Just like in the blog post on project-level workload identity federation you could stop reading here if you were only interested in getting your fleet-scoped workload identity federation working. However, if you’ve made it this far, you might also be interested in performing some digging that will allow us to explore how the workload identity federation came about.

To make our lives a bit easier and allow us to elegantly extract values from json response payloads we first install the jq tool in our pod:

apt-get install jq

Just like in the previous blog post, let’s start by looking at the HTTP calls that are made on your behalf in the process of calling the gcloud command to print the access token.

gcloud auth application-default print-access-token --log-http

In the verbose logging output we can see that a single HTTP POST API call is made to the IAM credentials API to get a token for our GCP Service Account:

uri: https://iamcredentials.googleapis.com/v1/projects/-/serviceAccounts/dworkload-id-demo-gcp-sa@$PROJECT_ID.iam.gserviceaccount.com:generateAccessToken
method: POST
...

For comparison for the project-scoped workload identity federation this consisted of two separate calls to first get the workload identity and then the token from the metadata server:

uri: http://metadata.google.internal/computeMetadata/v1/instance/service-accounts/default/?recursive=true

uri: http://metadata.google.internal/computeMetadata/v1/instance/service-accounts/workload-id-demo-gcp-sa@$PROJECT_ID.iam.gserviceaccount.com/token?scopes=https%3A%2F%2Fwww.googleapis.com%2Fauth%2Fcloud-platform

So in the case of workload identity in fleets our workload is fetching the impersonation token directly via a POST on the iamcredentials.googleapis.com API. Let’s try to see if we can reproduce this call:

curl -X POST https://iamcredentials.googleapis.com/v1/projects/-/serviceAccounts/workload-id-demo-gcp-sa@$PROJECT_ID.iam.gserviceaccount.com:generateAccessToken

We didn’t really expect this call to work first try but at least the error message gives us some good pointers of how to continue

{
"error": {
"code": 401,
"message": "Request is missing required authentication credential.

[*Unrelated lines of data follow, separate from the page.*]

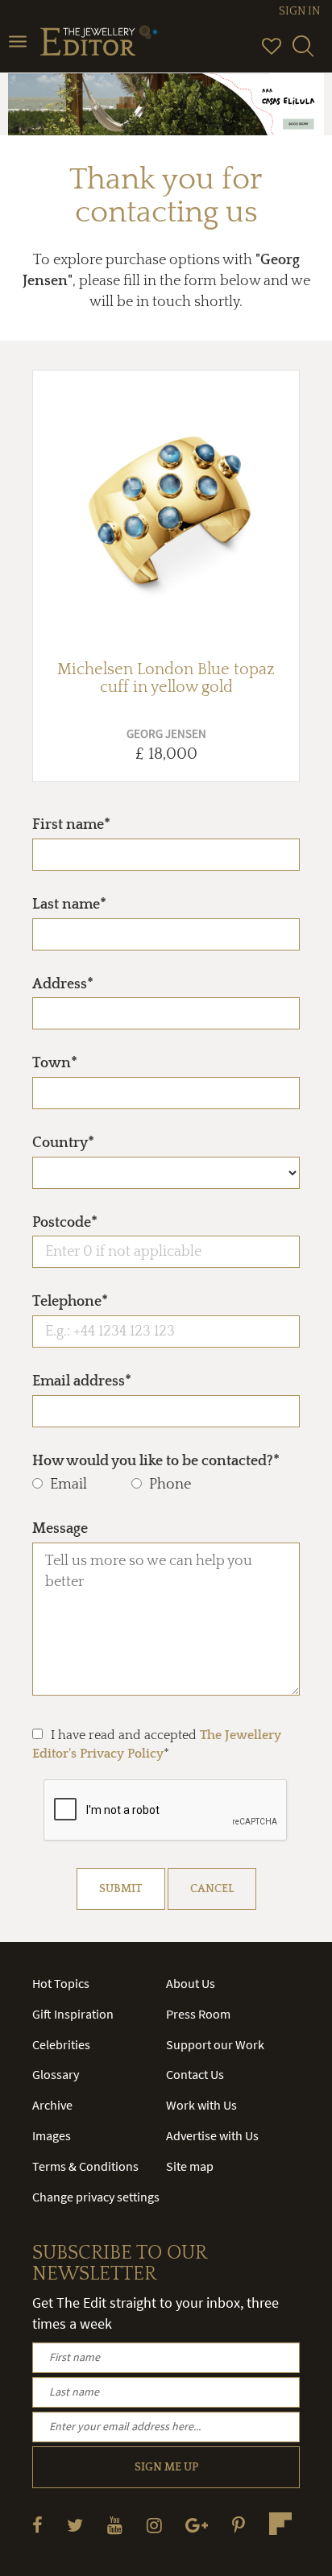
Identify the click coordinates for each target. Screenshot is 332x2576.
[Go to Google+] (196, 2524)
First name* (71, 825)
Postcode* (65, 1223)
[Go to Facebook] (37, 2524)
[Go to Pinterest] (238, 2524)
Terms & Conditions (85, 2166)
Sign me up (166, 2467)
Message (60, 1529)
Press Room (198, 2014)
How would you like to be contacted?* (156, 1461)
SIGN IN (299, 11)
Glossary (55, 2074)
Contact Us (195, 2074)
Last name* (69, 905)
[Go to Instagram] (154, 2524)
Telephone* (70, 1302)
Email (68, 1484)
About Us (190, 1983)
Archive (52, 2105)
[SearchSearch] (303, 53)
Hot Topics (60, 1983)
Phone (170, 1484)
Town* (54, 1063)
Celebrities (61, 2044)
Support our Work (215, 2044)
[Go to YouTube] (114, 2524)
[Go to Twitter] (75, 2524)
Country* (63, 1143)
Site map (190, 2166)
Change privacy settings (96, 2197)
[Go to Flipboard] (280, 2523)
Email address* (81, 1381)
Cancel (212, 1888)
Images (51, 2135)
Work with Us (201, 2105)
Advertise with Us (212, 2135)
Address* (62, 984)
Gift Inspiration (73, 2014)
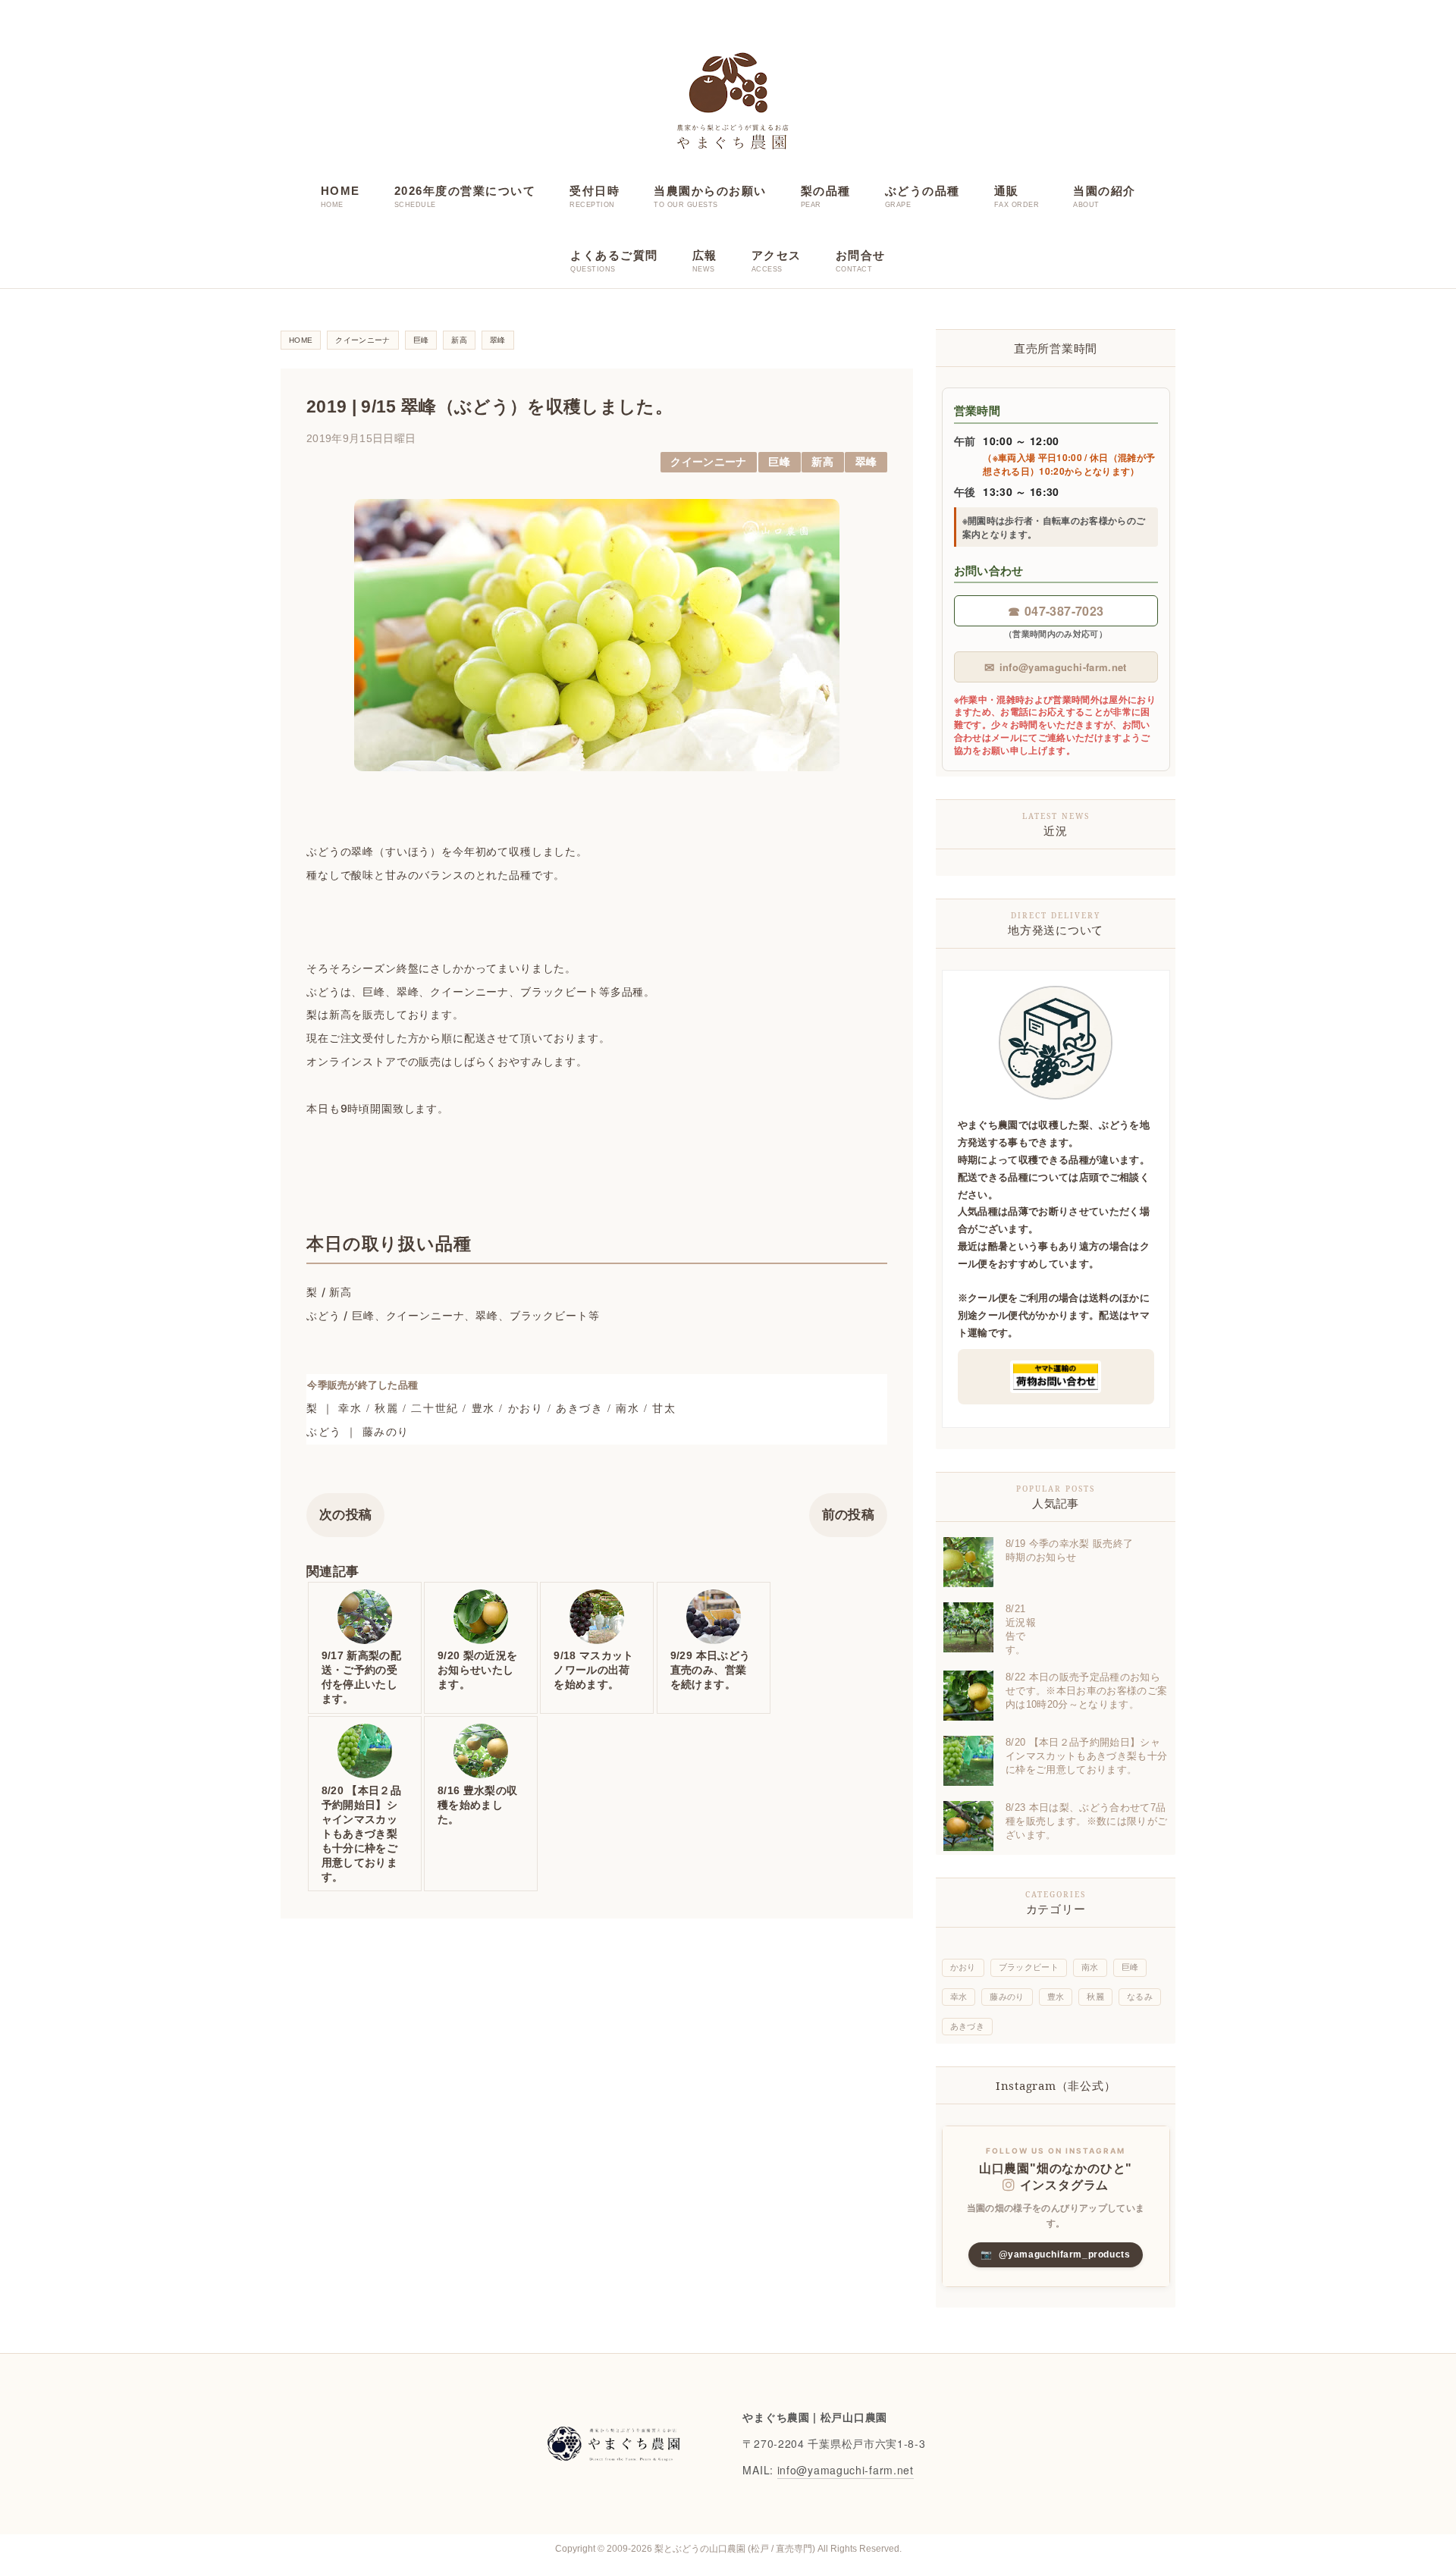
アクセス (777, 255)
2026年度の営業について (465, 190)
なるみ (1140, 1996)
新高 (822, 462)
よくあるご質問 (614, 255)
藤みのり (1007, 1996)
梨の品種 (826, 190)
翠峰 (866, 462)
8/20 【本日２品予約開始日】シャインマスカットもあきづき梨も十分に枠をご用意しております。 (1086, 1756)
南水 (1090, 1967)
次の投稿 (345, 1515)
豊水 (1056, 1996)
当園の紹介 (1104, 190)
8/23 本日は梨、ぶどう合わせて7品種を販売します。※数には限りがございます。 (1086, 1821)
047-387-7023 (1055, 611)
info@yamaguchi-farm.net (1055, 667)
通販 (1006, 190)
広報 (704, 255)
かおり (963, 1967)
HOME (340, 190)
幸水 (959, 1996)
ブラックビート (1029, 1967)
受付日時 (595, 190)
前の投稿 (848, 1515)
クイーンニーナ (708, 462)
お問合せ (861, 255)
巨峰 (779, 462)
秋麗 (1095, 1996)
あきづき (967, 2026)
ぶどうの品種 (922, 190)
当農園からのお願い (710, 190)
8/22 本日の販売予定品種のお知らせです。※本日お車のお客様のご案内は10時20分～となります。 (1086, 1690)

Expected OAuth 2 access token, login cookie or other valid authentication credential. See https://developers.google.com/identity/sign-in/web/devconsole-project.",
"status": "UNAUTHENTICATED",
"details": [
{
"@type": "type.googleapis.com/google.rpc.ErrorInfo",
"reason": "CREDENTIALS_MISSING",
"domain": "googleapis.com",
"metadata": {
"method": "google.iam.credentials.v1.IAMCredentials.GenerateAccessToken",
"service": "iamcredentials.googleapis.com"
}
}
]
}
}

The error response is very clear in that this API is expecting an OAuth2 token. But we don’t yet have an access token that is valid for GCP. However we have access to the Kubernetes service account JWT token that we mounted on our pod. Let’s unpack the JWT to see its content:

cat /var/run/secrets/tokens/gcp-ksa/token | jq -R 'split(".") | .[1] | @base64d | fromjson'

This will give us an output similar to the one below

{
"aud": [
"$PROJECT_ID.svc.id.goog"
],
"iss": "https://container.googleapis.com/v1/projects/.../locations/.../clusters/...",
"kubernetes.io": {
"namespace": "my-namespace",
"pod": {
"name": "gcloud-demo-pod",
"uid": "..."
},
"serviceaccount": {
"name": "workload-id-demo-k8s-sa",
"uid": "..."
}
},
"sub": "system:serviceaccount:my-namespace:workload-id-demo-k8s-sa",
...
}

To translate this Kubernetes service account token into a GCP token we’ll have to look at the ConfigMap resource that we created according to the fleet workload identity documentation. Here we can find a reference to the Security Token Service under sts.googleapis.com. This service can be used to obtain a federated token that can later be used to obtain an actual GCP access token. The STS service is based on an RFC 8693 token exchange so we can easily craft our token exchange request as per the STS documentation and exchange our Kubernetes token in the form of a subjectToken for a GCP token.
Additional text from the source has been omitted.